> [WHAT IS EXPECTED] In the entries below, find the line with "This screenshot has height=607, width=902." and the line with "Select page-views.html cell in row 16". Print those two and everything between them exactly, and nothing else.

> [ENTRIES SUPPLIED]
•••••

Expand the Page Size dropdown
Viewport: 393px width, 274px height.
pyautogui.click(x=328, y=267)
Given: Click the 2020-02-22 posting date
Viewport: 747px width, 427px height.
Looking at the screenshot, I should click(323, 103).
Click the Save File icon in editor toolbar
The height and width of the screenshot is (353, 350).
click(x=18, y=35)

•••••

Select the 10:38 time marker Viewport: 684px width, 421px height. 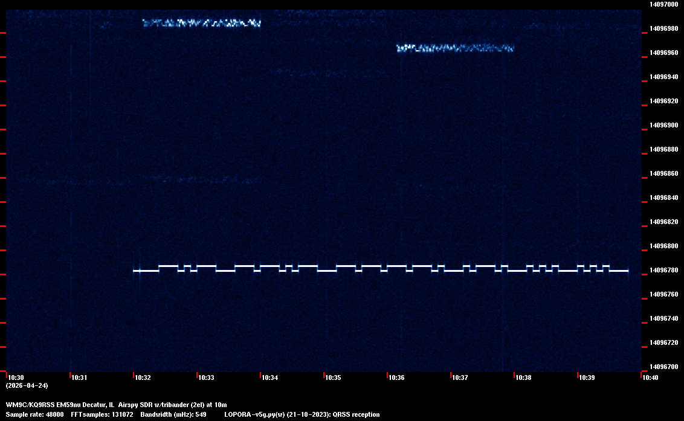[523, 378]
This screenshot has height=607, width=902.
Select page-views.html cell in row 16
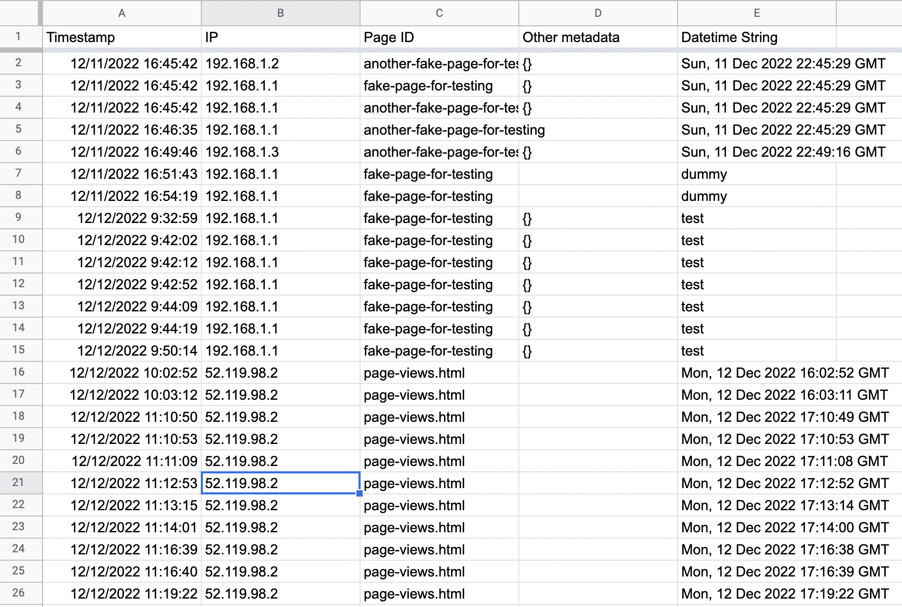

•••••

> [ANSWER TO THIS PROBLEM]
This screenshot has height=607, width=902.
Select page-views.html cell in row 16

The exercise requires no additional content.